Es gab sehr widersprüchliche Informationen darüber, ob Suleimania befreit ist oder nicht.
Man kann sagen, daß die Bewohner und die Peshmergas faktisch die Kontrolle über die Stadt ausüben, aber nicht die Verwaltung kontrollieren. Technisch gesehen ist das nicht einfach. Suleimania hat 760.000 Einwohner, und wir sind zur Zeit nicht in der Lage, die Lebensmittelversorgung von so vielen Leuten zu bewerkstelligen.
Gibt es eine Zusammenarbeit der Oppositionsgruppen innerhalb des Landes?
Ja, wenigstens in Kurdistan. Die Kurdische Front (ein Bündnis mehrerer Kurdenparteien, d.Red.) hat eine Führung vor Ort, die von unserem Parteivorsitzenden Massud Barzani geführt wird. Für die Verwaltung der befreiten Gebiete gibt es Komitees, an denen alle Oppositionsgruppen beteiligt sind.
Was für Probleme haben Sie dabei?
Wir haben Kader, wir können organisieren. Was uns fehlt, sind Lebensmittel und Medikamente. Deswegen unser Ruf an die Welt mit der Bitte um Hilfssendungen.
Gibt es eine Koordination der Aufstände im Süden und in Kurdistan?
Bisher nicht. Obwohl die Gründe für beide Revolutionen dieselben sind. Wir haben versucht, auf dem Kongreß die Grundlagen für eine Koordination zwischen Norden und Süden zu legen.
Jalal Talabani, der Vorsitzende der Patriotischen Union Kurdistans, hat während des Kongresses bestätigt, daß er sich in der ersten Märzwoche mit Vertretern des türkischen Außenministeriums getroffen hat. Fallen die irakischen Kurden damit nicht ihren unter türkischer Herrschaft lebenden Landsleuten in den Rücken?
Die Kurdische Front hat schon vor Monaten den Beschluß gefaßt, bei allen offiziellen Gesprächen, mit wem auch immer, das Kurdenproblem in der Türkei zur Sprache zu bringen. Es kann nicht in unserem Interesse sein, Kontakte auf Kosten der türkischen Kurden zu pflegen. Nicht nur Talabani war in Ankara, an dem Treffen war auch ein Führungsmitglied unserer Partei beteiligt. Wir haben bei den Gesprächen von den Türken gefordert, die Grenzen für Lebensmittellieferungen in die befreiten Gebiete zu öffnen. Das hat für uns zur Zeit Priorität.

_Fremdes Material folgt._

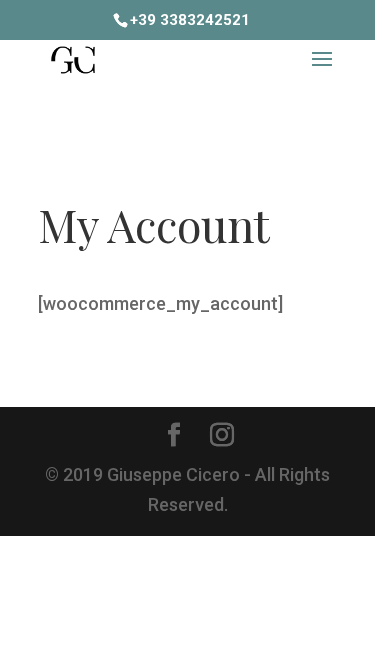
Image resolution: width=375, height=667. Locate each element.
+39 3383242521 (190, 20)
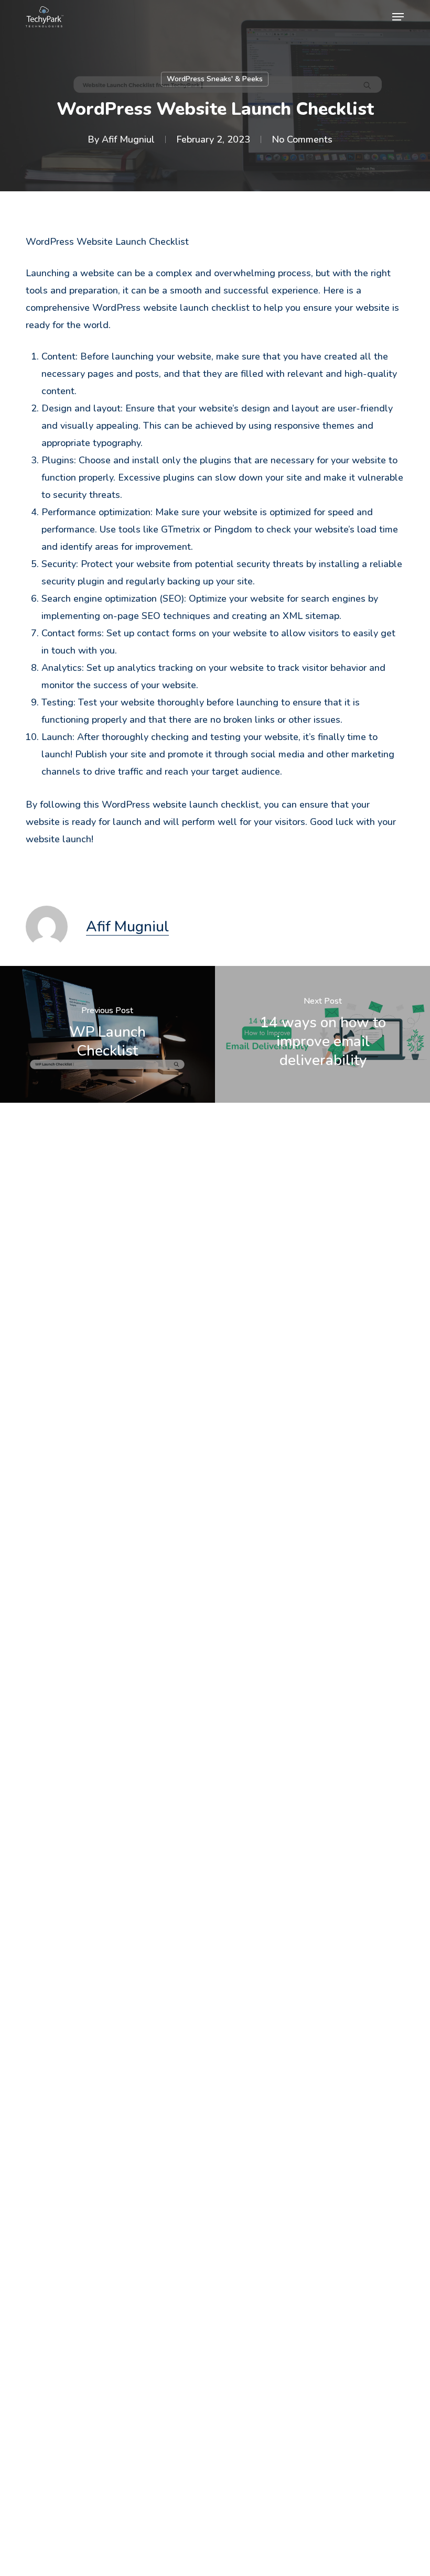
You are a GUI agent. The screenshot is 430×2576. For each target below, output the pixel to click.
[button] (398, 17)
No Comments (302, 139)
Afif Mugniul (128, 139)
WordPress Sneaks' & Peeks (215, 79)
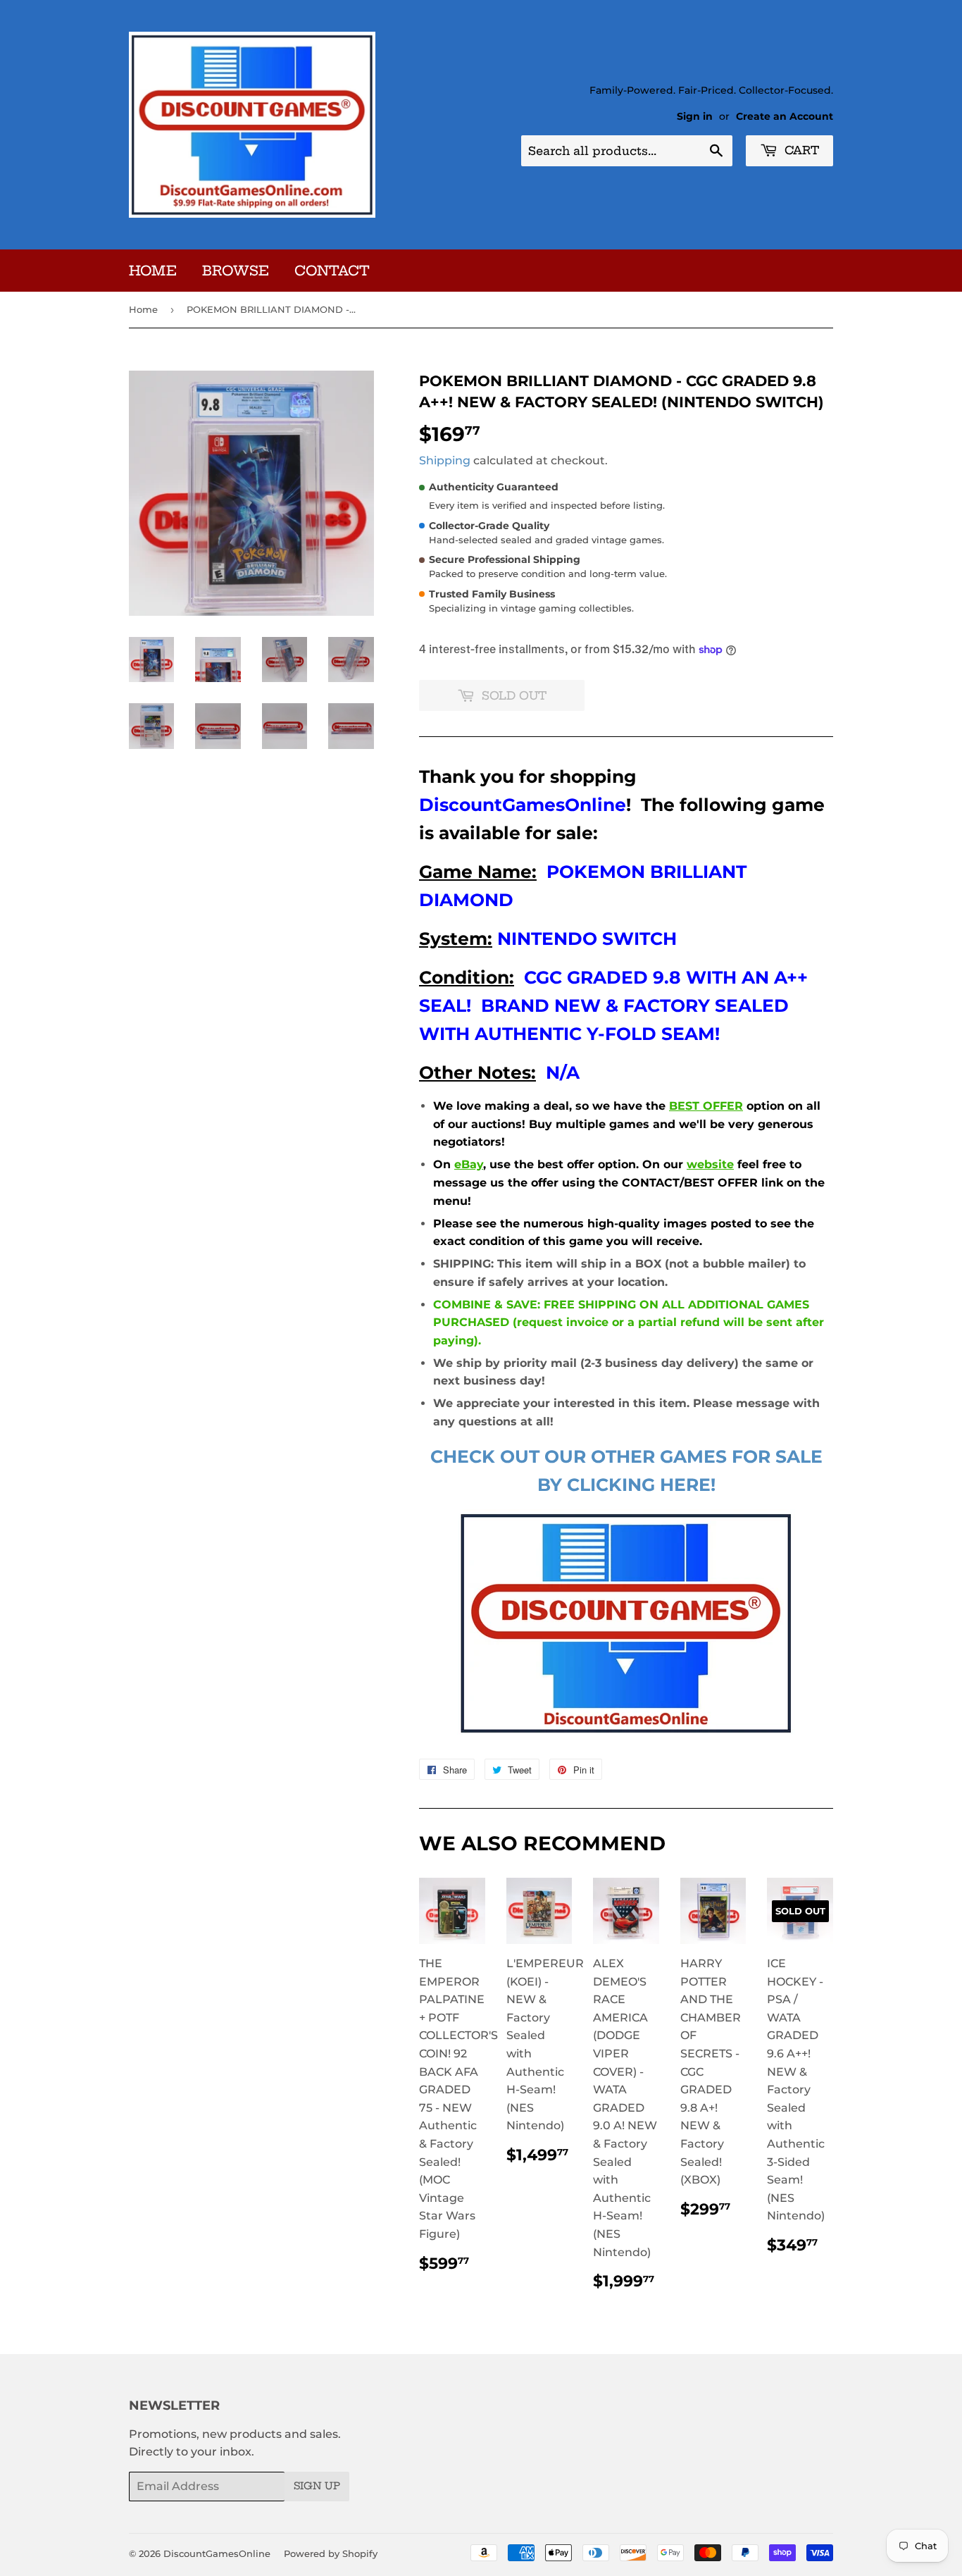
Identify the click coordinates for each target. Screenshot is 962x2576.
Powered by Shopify (330, 2553)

Die Türken hatten natürlich andere Motive. Sie haben Angst, daß der Kurdenaufstand auch auf Türkisch-Kurdistan überschwappen könnte, und wollten sichergehen, daß sich die irakischen Kurden nicht in innertürkische Angelegenheiten einmischen. Zweitens wollten sie den Kurden in der Türkei demonstrieren, wie 'kurdenfreundlich‘ sie sind und gleichzeitig der EG vormachen, daß sie die Menschenrechte respektieren. Der Weg Ankaras nach Brüssel führt über den Irak.
Während des Krieges haben viele arabische Staaten ihre Angst vor türkischen Gebietsansprüchen auf Irakisch-Kurdistan geäußert.
Die Türkei hat immer gesagt, daß sie, wenn in Irakisch-Kurdistan ein unabhängiger Staat entstehen sollte, militärisch eingreifen wird. Aber die Angst ist nach dem Krieg geringer geworden. Denn erstens haben die irakischen Kurden sehr deutlich gesagt, daß sie eine Lösung innerhalb des Irak wollen, und zweitens war der Grund für den Golfkrieg, daß der Irak gewaltsam die Grenzen zu Kuwait geändert hat. Die Tükrei wird sich heute nicht das gleiche erlauben können.
Wird die Opposition, falls sie an die Macht kommen sollte, die aus dem Krieg resultierenden Verpflichtungen übernehmen?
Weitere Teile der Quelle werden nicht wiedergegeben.